**Your assignment:** Calculate how many lines in the following records hold the word "menu", and report that number without comment.

**Records for processing:**
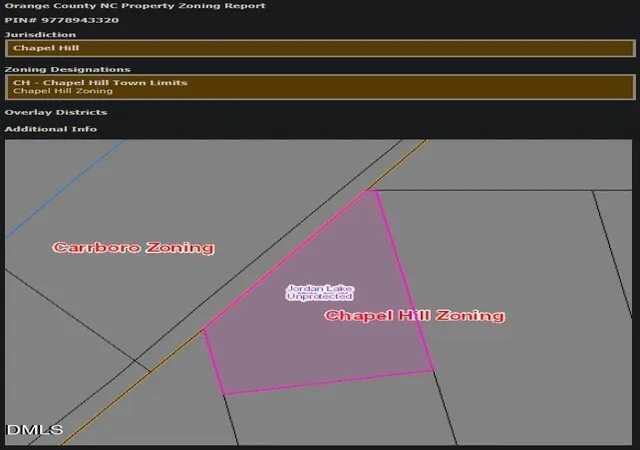
Task: Click the Jurisdiction heading label
Action: click(x=40, y=35)
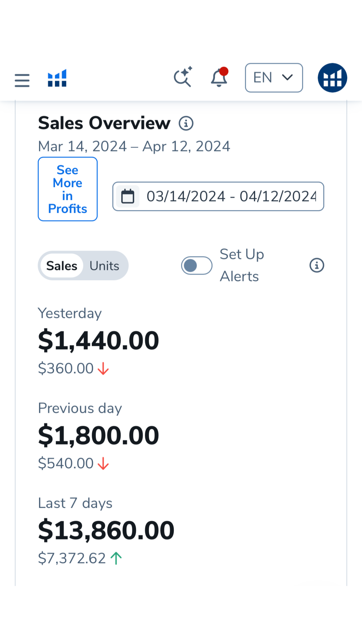
Task: Click the red down arrow beside $360.00
Action: pos(103,369)
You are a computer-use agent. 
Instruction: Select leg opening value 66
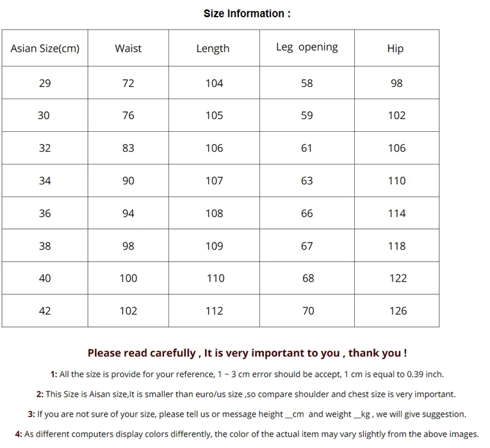(307, 214)
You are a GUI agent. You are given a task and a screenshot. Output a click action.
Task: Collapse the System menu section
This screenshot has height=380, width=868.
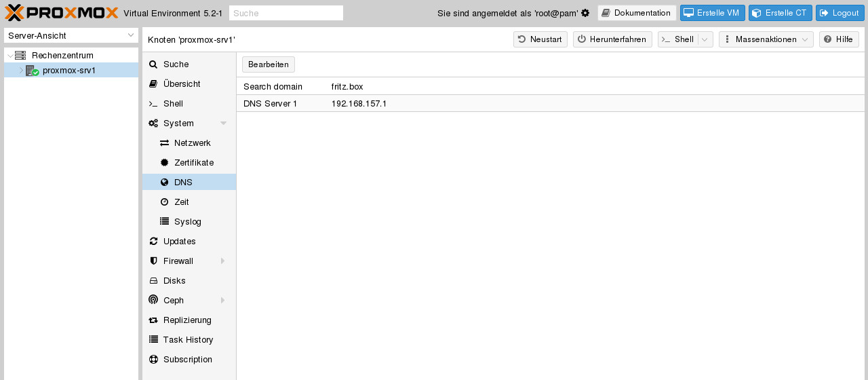(x=223, y=124)
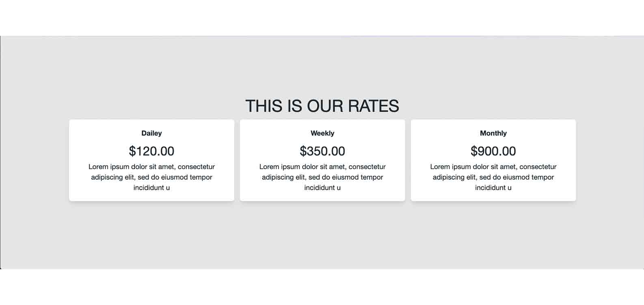The width and height of the screenshot is (644, 305).
Task: Click "adipiscing elit" middle line in Dailey card
Action: point(151,177)
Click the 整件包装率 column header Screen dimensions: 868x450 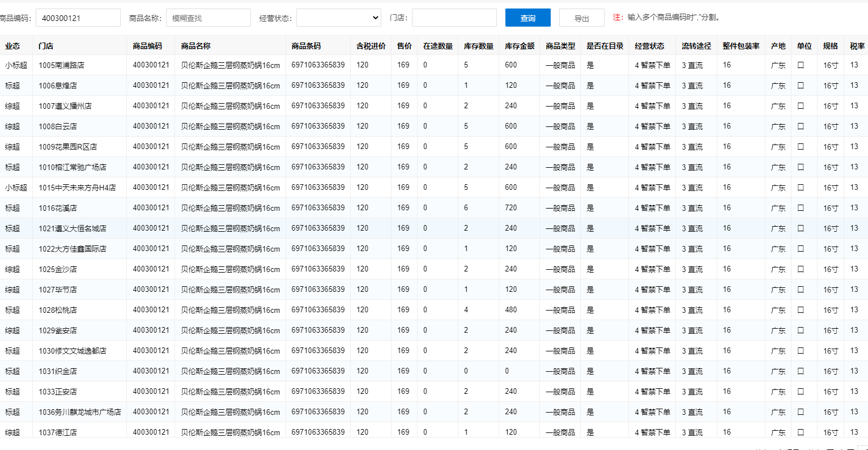pos(741,46)

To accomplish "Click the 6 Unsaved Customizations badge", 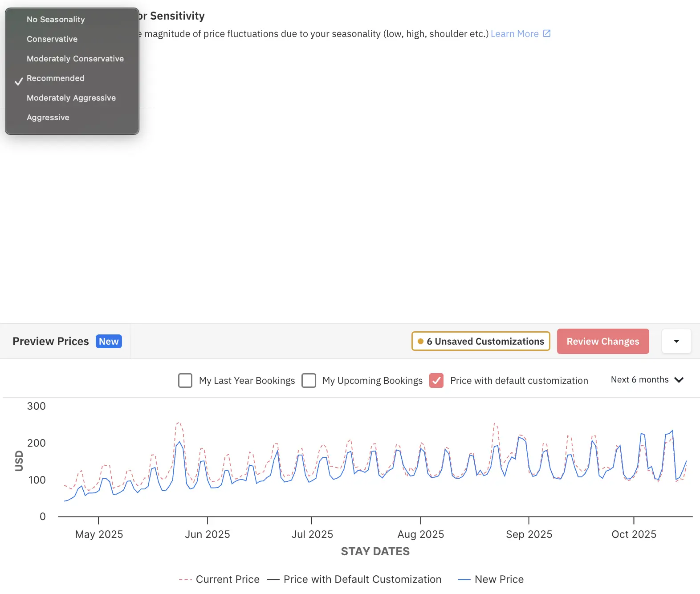I will coord(480,342).
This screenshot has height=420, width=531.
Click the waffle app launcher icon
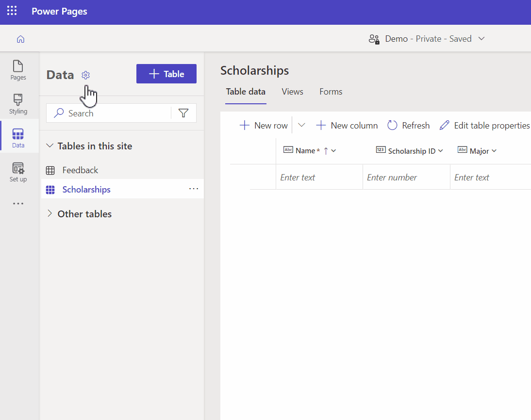(12, 11)
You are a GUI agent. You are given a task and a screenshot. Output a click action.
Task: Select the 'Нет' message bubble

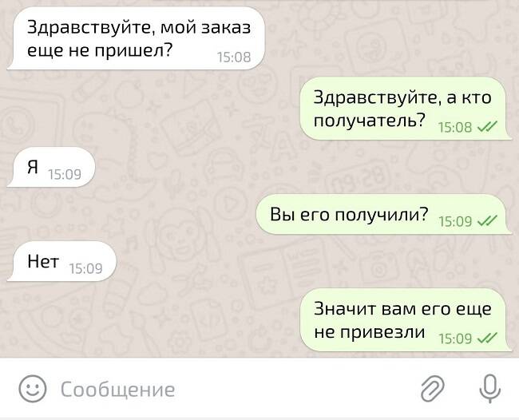click(62, 261)
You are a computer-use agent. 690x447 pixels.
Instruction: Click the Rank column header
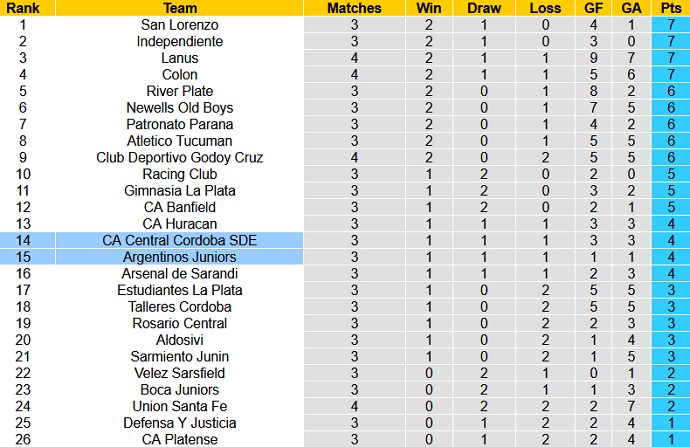(x=22, y=8)
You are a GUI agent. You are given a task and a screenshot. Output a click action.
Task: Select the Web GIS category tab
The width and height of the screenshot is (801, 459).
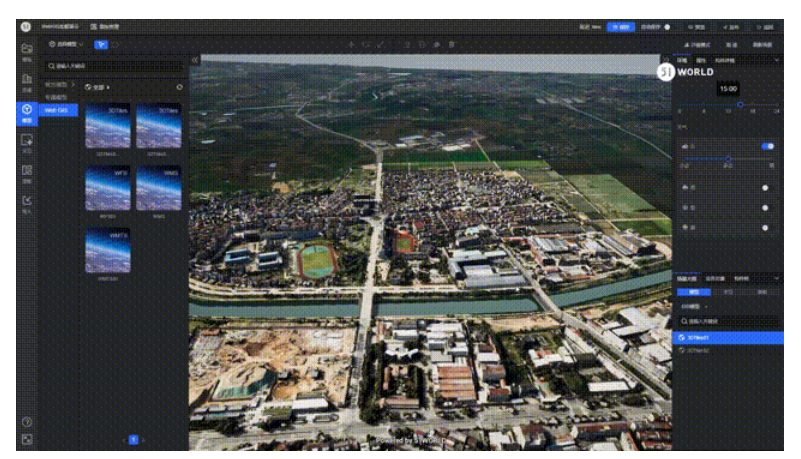58,110
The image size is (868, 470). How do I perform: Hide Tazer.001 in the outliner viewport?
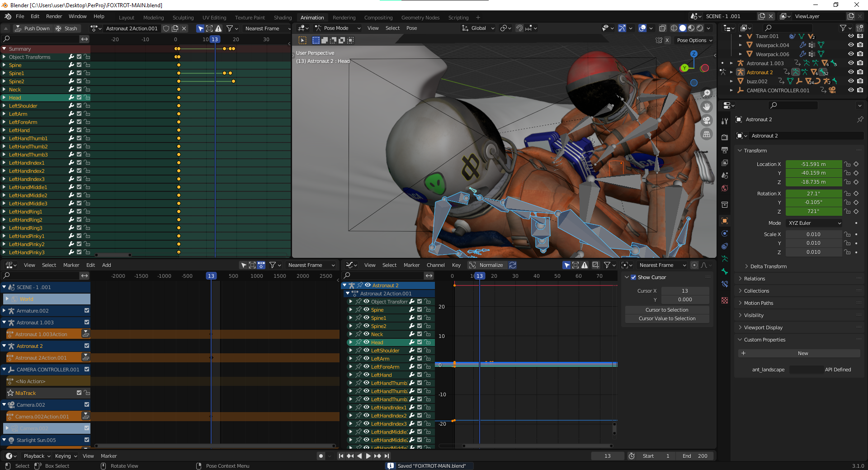point(851,36)
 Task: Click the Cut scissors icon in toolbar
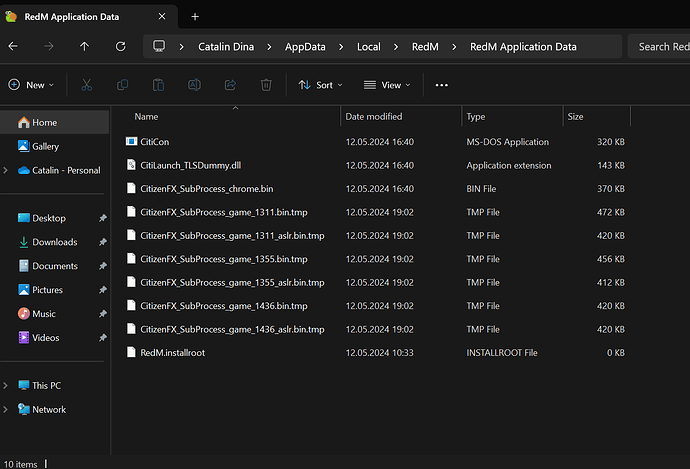(87, 85)
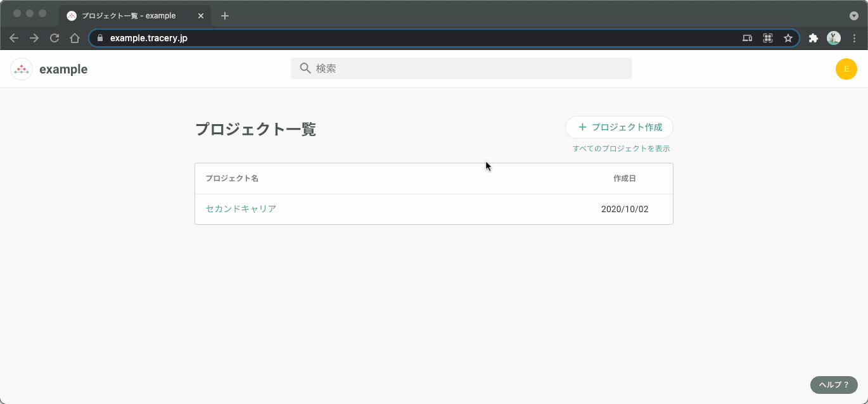Toggle the device toolbar icon in the address bar
The height and width of the screenshot is (404, 868).
tap(747, 38)
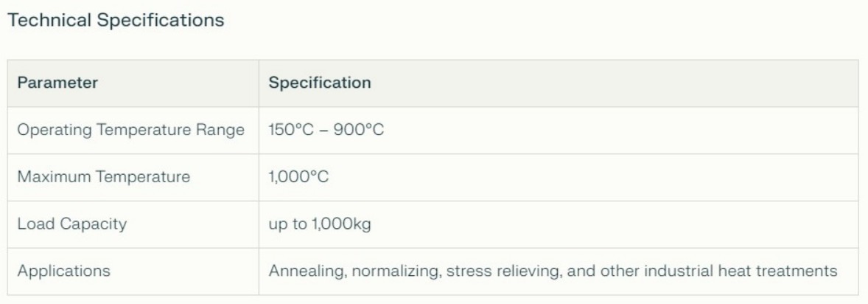Select the "Specification" column header
868x304 pixels.
click(x=320, y=83)
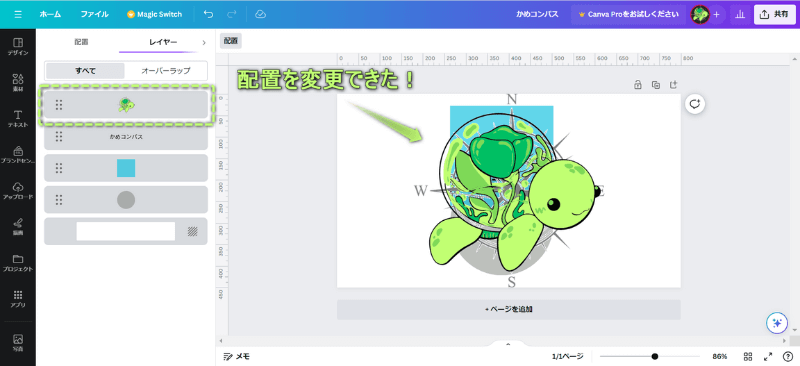800x366 pixels.
Task: Toggle fullscreen presentation mode icon
Action: [767, 356]
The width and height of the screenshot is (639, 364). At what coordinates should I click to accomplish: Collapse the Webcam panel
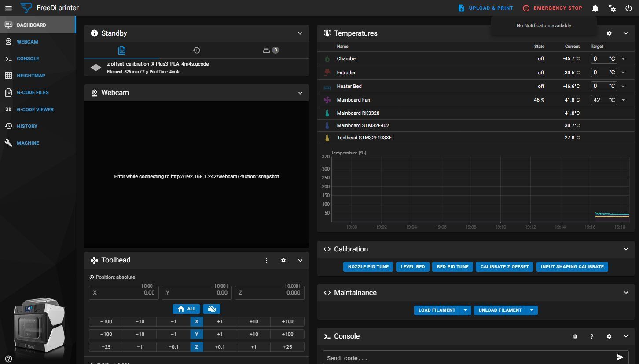coord(300,93)
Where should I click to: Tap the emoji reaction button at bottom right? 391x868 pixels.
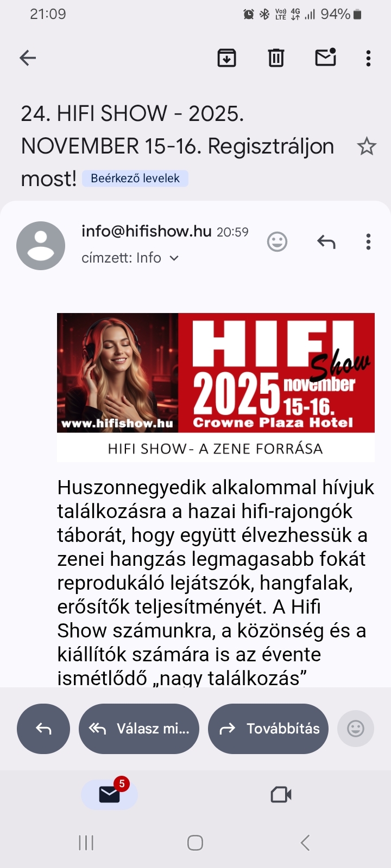[x=356, y=729]
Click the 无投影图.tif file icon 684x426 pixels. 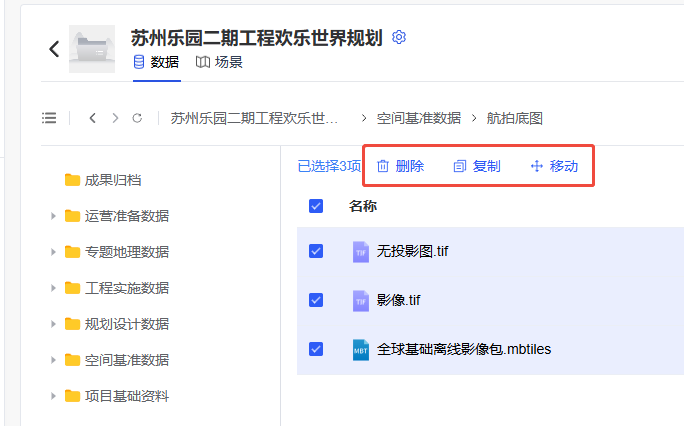pos(361,251)
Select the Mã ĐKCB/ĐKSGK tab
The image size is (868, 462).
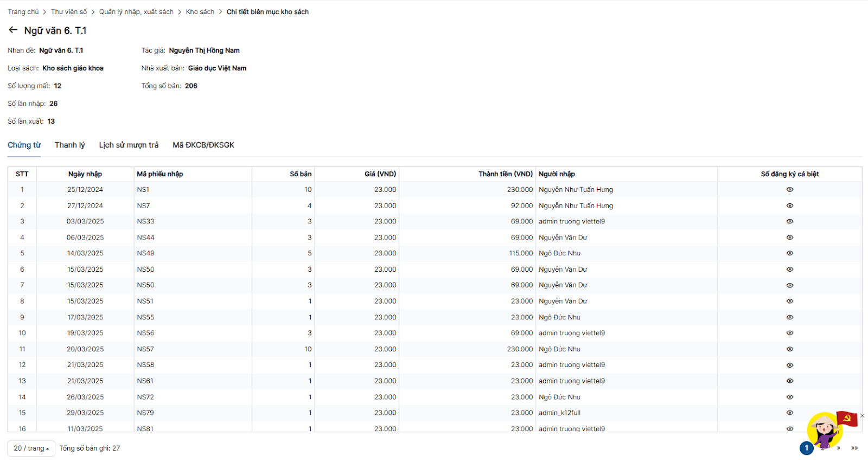203,145
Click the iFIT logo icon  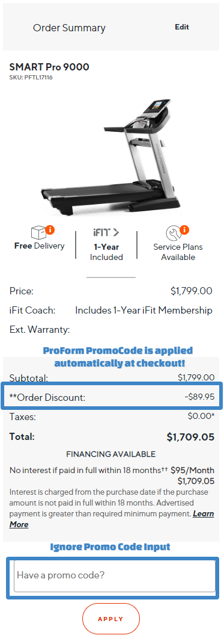coord(106,232)
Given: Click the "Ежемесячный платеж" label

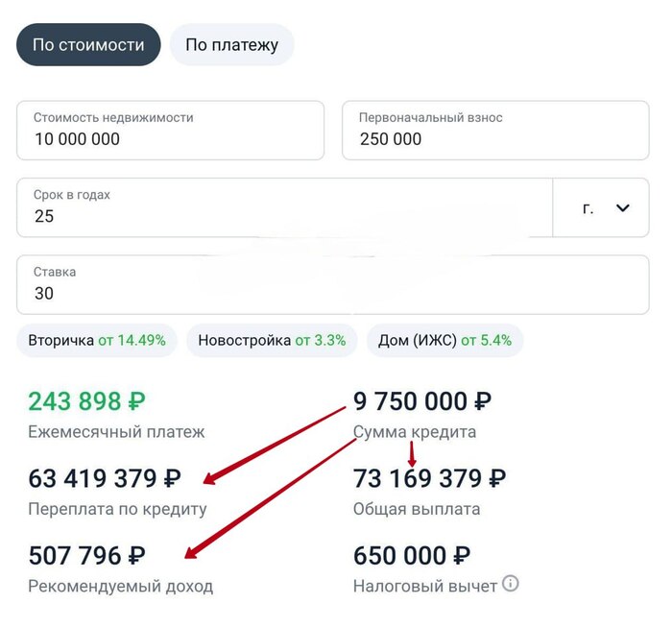Looking at the screenshot, I should click(x=116, y=432).
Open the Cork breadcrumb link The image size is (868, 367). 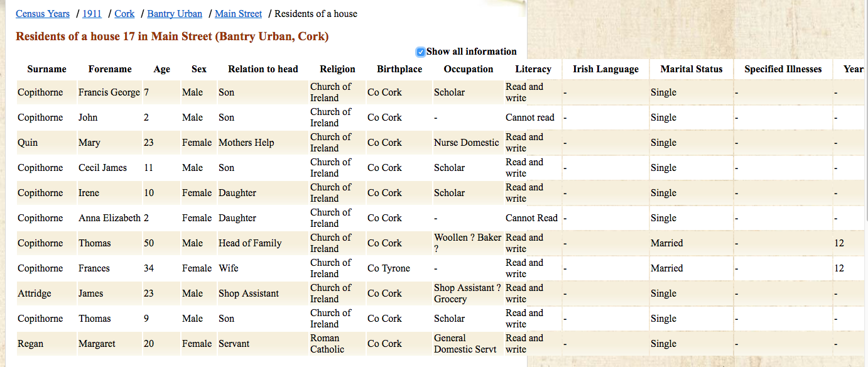(x=124, y=14)
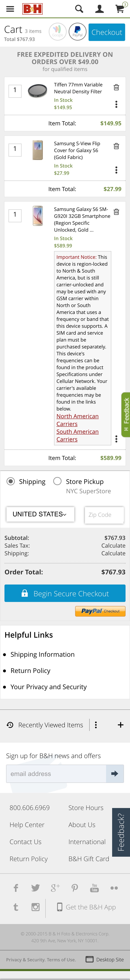The width and height of the screenshot is (130, 980).
Task: Open B&H's Instagram via social icon
Action: coord(35,907)
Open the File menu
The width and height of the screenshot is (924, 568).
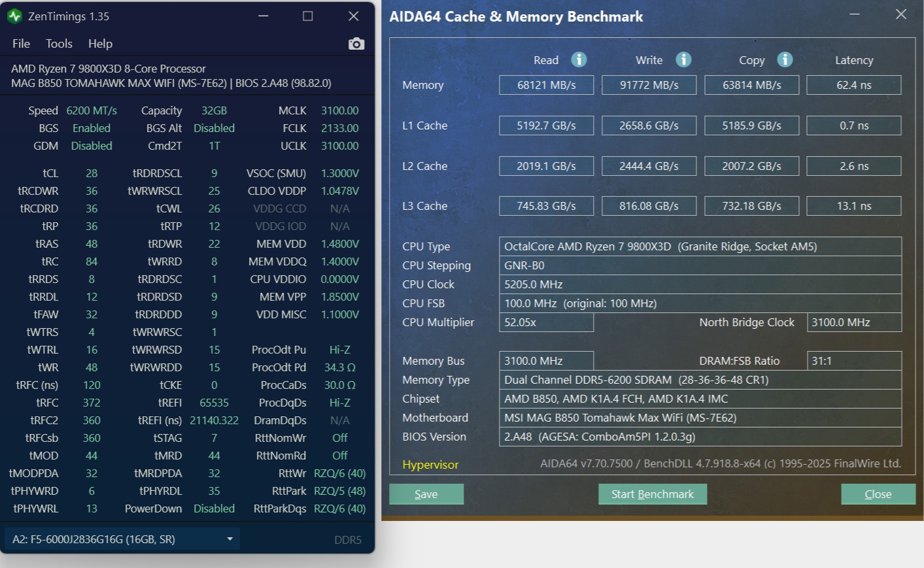(x=21, y=44)
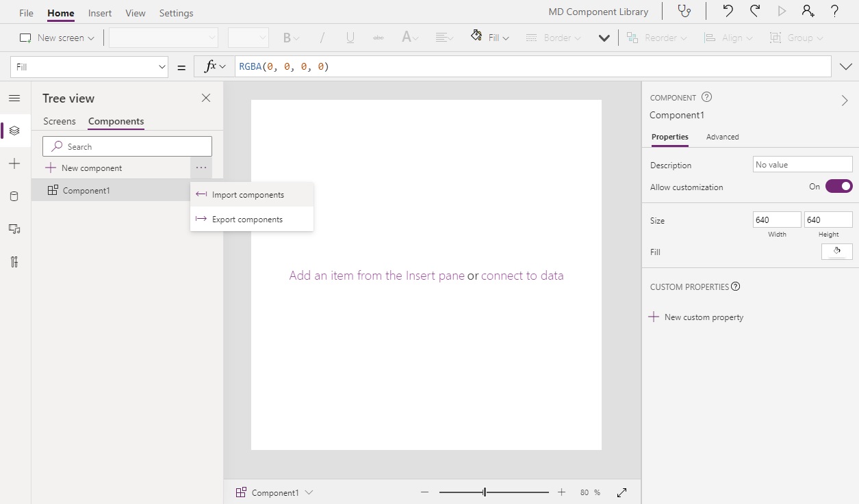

**Completed task:** 2